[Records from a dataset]

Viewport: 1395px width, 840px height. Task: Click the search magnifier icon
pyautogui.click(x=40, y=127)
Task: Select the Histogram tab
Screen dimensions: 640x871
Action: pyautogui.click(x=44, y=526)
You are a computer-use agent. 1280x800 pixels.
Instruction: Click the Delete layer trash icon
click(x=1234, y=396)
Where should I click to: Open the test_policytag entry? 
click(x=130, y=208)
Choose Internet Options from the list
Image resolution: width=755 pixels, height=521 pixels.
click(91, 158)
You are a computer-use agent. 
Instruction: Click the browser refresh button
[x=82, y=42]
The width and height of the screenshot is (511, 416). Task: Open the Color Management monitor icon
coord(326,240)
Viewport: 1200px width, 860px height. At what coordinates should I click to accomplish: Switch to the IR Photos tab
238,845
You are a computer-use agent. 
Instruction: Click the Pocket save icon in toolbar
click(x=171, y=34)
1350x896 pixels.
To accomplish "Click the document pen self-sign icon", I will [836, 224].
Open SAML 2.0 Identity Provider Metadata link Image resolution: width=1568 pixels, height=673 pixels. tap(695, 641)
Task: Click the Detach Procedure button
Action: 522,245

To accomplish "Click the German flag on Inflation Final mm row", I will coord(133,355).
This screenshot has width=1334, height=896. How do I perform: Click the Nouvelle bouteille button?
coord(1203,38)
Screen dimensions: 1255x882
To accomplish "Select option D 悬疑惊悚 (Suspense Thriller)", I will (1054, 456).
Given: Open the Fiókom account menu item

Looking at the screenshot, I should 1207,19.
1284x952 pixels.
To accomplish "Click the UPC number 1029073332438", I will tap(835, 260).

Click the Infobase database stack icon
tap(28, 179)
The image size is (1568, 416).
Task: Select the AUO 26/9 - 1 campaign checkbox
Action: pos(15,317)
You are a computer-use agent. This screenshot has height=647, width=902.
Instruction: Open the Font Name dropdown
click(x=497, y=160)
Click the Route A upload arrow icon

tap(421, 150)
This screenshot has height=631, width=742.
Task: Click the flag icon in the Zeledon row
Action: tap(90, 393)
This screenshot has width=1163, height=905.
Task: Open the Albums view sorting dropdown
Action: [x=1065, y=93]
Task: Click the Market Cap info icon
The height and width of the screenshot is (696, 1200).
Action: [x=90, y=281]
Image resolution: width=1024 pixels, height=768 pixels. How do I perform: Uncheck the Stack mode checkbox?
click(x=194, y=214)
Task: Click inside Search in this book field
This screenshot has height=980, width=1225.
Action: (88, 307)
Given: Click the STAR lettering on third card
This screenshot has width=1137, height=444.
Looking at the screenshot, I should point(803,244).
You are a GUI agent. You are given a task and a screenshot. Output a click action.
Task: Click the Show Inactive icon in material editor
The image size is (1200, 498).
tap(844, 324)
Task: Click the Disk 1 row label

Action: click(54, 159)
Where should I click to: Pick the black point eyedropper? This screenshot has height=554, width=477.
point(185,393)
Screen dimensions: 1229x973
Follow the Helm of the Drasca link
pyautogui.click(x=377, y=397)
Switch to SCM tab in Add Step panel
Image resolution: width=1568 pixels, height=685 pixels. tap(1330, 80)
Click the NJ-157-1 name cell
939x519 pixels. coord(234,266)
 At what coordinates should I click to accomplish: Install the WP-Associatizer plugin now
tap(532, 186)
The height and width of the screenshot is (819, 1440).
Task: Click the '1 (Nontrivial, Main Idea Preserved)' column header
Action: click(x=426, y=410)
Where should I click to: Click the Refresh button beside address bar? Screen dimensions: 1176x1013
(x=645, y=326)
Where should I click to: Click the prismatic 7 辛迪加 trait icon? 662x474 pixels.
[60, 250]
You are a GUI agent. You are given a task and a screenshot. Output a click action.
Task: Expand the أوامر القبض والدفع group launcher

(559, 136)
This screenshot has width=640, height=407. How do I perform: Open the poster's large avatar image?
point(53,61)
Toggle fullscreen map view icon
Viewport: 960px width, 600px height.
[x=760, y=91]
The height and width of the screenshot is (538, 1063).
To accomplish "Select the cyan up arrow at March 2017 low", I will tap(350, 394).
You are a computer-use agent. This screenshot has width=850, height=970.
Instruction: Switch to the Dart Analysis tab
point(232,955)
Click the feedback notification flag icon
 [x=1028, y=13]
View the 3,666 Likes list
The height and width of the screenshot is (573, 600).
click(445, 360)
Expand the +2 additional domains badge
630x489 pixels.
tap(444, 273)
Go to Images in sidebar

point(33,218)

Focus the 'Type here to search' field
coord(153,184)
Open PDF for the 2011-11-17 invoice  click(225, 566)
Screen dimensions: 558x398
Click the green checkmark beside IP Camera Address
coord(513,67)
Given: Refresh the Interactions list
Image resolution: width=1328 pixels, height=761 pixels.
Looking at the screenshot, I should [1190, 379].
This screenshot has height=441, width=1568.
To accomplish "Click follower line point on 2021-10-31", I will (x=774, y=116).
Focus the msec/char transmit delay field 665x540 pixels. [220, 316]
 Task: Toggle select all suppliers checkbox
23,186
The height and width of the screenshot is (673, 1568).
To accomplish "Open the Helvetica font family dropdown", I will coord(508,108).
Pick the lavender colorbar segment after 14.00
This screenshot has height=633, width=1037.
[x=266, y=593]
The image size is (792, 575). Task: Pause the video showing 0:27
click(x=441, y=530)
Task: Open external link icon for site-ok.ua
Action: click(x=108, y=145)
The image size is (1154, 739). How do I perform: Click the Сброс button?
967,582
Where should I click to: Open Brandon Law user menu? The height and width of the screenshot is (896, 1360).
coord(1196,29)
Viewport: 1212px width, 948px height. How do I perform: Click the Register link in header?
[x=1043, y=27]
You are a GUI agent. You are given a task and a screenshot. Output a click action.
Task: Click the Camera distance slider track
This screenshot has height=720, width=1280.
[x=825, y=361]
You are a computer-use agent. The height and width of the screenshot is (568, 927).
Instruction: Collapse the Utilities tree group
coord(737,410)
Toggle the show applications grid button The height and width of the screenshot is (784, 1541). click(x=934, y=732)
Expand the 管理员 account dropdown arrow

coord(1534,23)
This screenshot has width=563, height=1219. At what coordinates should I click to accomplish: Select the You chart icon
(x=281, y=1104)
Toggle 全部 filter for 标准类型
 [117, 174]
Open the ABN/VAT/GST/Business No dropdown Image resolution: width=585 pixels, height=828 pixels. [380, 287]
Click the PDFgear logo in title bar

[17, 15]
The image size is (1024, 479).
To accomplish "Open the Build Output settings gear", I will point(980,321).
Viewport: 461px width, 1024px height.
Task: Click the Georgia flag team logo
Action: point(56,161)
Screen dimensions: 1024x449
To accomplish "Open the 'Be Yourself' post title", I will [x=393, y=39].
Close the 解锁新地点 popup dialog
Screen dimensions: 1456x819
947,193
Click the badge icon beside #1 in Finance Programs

ACTION ITEM: Retype every line of the data above exactly.

RESULT OF THE TASK:
Viewport: 1395px width, 840px height. Task: Click the search magnifier icon
pyautogui.click(x=40, y=127)
Task: Select the Histogram tab
Screen dimensions: 640x871
Action: pyautogui.click(x=44, y=526)
You are a computer-use agent. 1280x800 pixels.
Instruction: Click the Delete layer trash icon
click(x=1234, y=396)
Where should I click to: Open the test_policytag entry? 
click(x=130, y=208)
Choose Internet Options from the list
Image resolution: width=755 pixels, height=521 pixels.
click(91, 158)
You are a computer-use agent. 
Instruction: Click the browser refresh button
[x=82, y=42]
The width and height of the screenshot is (511, 416). Task: Open the Color Management monitor icon
coord(326,240)
Viewport: 1200px width, 860px height. At what coordinates should I click to accomplish: Switch to the IR Photos tab
238,845
You are a computer-use agent. 
Instruction: Click the Pocket save icon in toolbar
click(x=171, y=34)
1350x896 pixels.
To accomplish "Click the document pen self-sign icon", I will [836, 224].
Open SAML 2.0 Identity Provider Metadata link Image resolution: width=1568 pixels, height=673 pixels. tap(695, 641)
Task: Click the Detach Procedure button
Action: 522,245

To accomplish "Click the German flag on Inflation Final mm row", I will coord(133,355).
This screenshot has width=1334, height=896. How do I perform: Click the Nouvelle bouteille button?
coord(1203,38)
Screen dimensions: 1255x882
To accomplish "Select option D 悬疑惊悚 (Suspense Thriller)", I will (1054, 456).
Given: Open the Fiókom account menu item

Looking at the screenshot, I should 1207,19.
1284x952 pixels.
To accomplish "Click the UPC number 1029073332438", I will tap(835, 260).

Click the Infobase database stack icon
tap(28, 179)
The image size is (1568, 416).
Task: Select the AUO 26/9 - 1 campaign checkbox
Action: pos(15,317)
You are a computer-use agent. This screenshot has height=647, width=902.
Instruction: Open the Font Name dropdown
click(x=497, y=160)
Click the Route A upload arrow icon

tap(421, 150)
This screenshot has height=631, width=742.
Task: Click the flag icon in the Zeledon row
Action: tap(90, 393)
This screenshot has width=1163, height=905.
Task: Open the Albums view sorting dropdown
Action: [x=1065, y=93]
Task: Click the Market Cap info icon
The height and width of the screenshot is (696, 1200).
Action: [x=90, y=281]
Image resolution: width=1024 pixels, height=768 pixels. How do I perform: Uncheck the Stack mode checkbox?
click(x=194, y=214)
Task: Click inside Search in this book field
This screenshot has height=980, width=1225.
Action: (88, 307)
Given: Click the STAR lettering on third card
This screenshot has width=1137, height=444.
Looking at the screenshot, I should point(803,244).
You are a GUI agent. You are given a task and a screenshot. Output a click action.
Task: Click the Show Inactive icon in material editor
The image size is (1200, 498).
tap(844, 324)
Task: Click the Disk 1 row label

Action: click(54, 159)
Where should I click to: Pick the black point eyedropper? This screenshot has height=554, width=477.
point(185,393)
Screen dimensions: 1229x973
Follow the Helm of the Drasca link
pyautogui.click(x=377, y=397)
Switch to SCM tab in Add Step panel
Image resolution: width=1568 pixels, height=685 pixels. tap(1330, 80)
Click the NJ-157-1 name cell
939x519 pixels. coord(234,266)
 At what coordinates should I click to accomplish: Install the WP-Associatizer plugin now
tap(532, 186)
The height and width of the screenshot is (819, 1440).
Task: Click the '1 (Nontrivial, Main Idea Preserved)' column header
Action: click(x=426, y=410)
Where should I click to: Click the Refresh button beside address bar? Screen dimensions: 1176x1013
(x=645, y=326)
Where should I click to: Click the prismatic 7 辛迪加 trait icon? 662x474 pixels.
[60, 250]
You are a GUI agent. You are given a task and a screenshot. Output a click action.
Task: Expand the أوامر القبض والدفع group launcher

(559, 136)
This screenshot has width=640, height=407. How do I perform: Open the poster's large avatar image?
point(53,61)
Toggle fullscreen map view icon
Viewport: 960px width, 600px height.
[x=760, y=91]
The height and width of the screenshot is (538, 1063).
To accomplish "Select the cyan up arrow at March 2017 low", I will tap(350, 394).
You are a computer-use agent. This screenshot has width=850, height=970.
Instruction: Switch to the Dart Analysis tab
point(232,955)
Click the feedback notification flag icon
 [x=1028, y=13]
View the 3,666 Likes list
The height and width of the screenshot is (573, 600).
click(445, 360)
Expand the +2 additional domains badge
630x489 pixels.
tap(444, 273)
Go to Images in sidebar

point(33,218)

Focus the 'Type here to search' field
coord(153,184)
Open PDF for the 2011-11-17 invoice  click(225, 566)
Screen dimensions: 558x398
Click the green checkmark beside IP Camera Address
coord(513,67)
Given: Refresh the Interactions list
Image resolution: width=1328 pixels, height=761 pixels.
Looking at the screenshot, I should [1190, 379].
This screenshot has height=441, width=1568.
To accomplish "Click follower line point on 2021-10-31", I will (x=774, y=116).
Focus the msec/char transmit delay field 665x540 pixels. [220, 316]
 Task: Toggle select all suppliers checkbox
23,186
The height and width of the screenshot is (673, 1568).
To accomplish "Open the Helvetica font family dropdown", I will coord(508,108).
Pick the lavender colorbar segment after 14.00
This screenshot has height=633, width=1037.
[x=266, y=593]
The image size is (792, 575). Task: Pause the video showing 0:27
click(x=441, y=530)
Task: Open external link icon for site-ok.ua
Action: click(x=108, y=145)
The image size is (1154, 739). How do I perform: Click the Сброс button?
967,582
Where should I click to: Open Brandon Law user menu? The height and width of the screenshot is (896, 1360).
coord(1196,29)
Viewport: 1212px width, 948px height. How do I perform: Click the Register link in header?
[x=1043, y=27]
You are a GUI agent. You are given a task and a screenshot. Output a click action.
Task: Click the Camera distance slider track
This screenshot has height=720, width=1280.
[x=825, y=361]
You are a computer-use agent. The height and width of the screenshot is (568, 927).
Instruction: Collapse the Utilities tree group
coord(737,410)
Toggle the show applications grid button The height and width of the screenshot is (784, 1541). click(x=934, y=732)
Expand the 管理员 account dropdown arrow

coord(1534,23)
This screenshot has width=563, height=1219. At what coordinates should I click to accomplish: Select the You chart icon
(x=281, y=1104)
Toggle 全部 filter for 标准类型
 [117, 174]
Open the ABN/VAT/GST/Business No dropdown Image resolution: width=585 pixels, height=828 pixels. [380, 287]
Click the PDFgear logo in title bar

[17, 15]
The image size is (1024, 479).
To accomplish "Open the Build Output settings gear", I will point(980,321).
Viewport: 461px width, 1024px height.
Task: Click the Georgia flag team logo
Action: point(56,161)
Screen dimensions: 1024x449
To accomplish "Open the 'Be Yourself' post title", I will [x=393, y=39].
Close the 解锁新地点 popup dialog
Screen dimensions: 1456x819
947,193
Click the badge icon beside #1 in Finance Programs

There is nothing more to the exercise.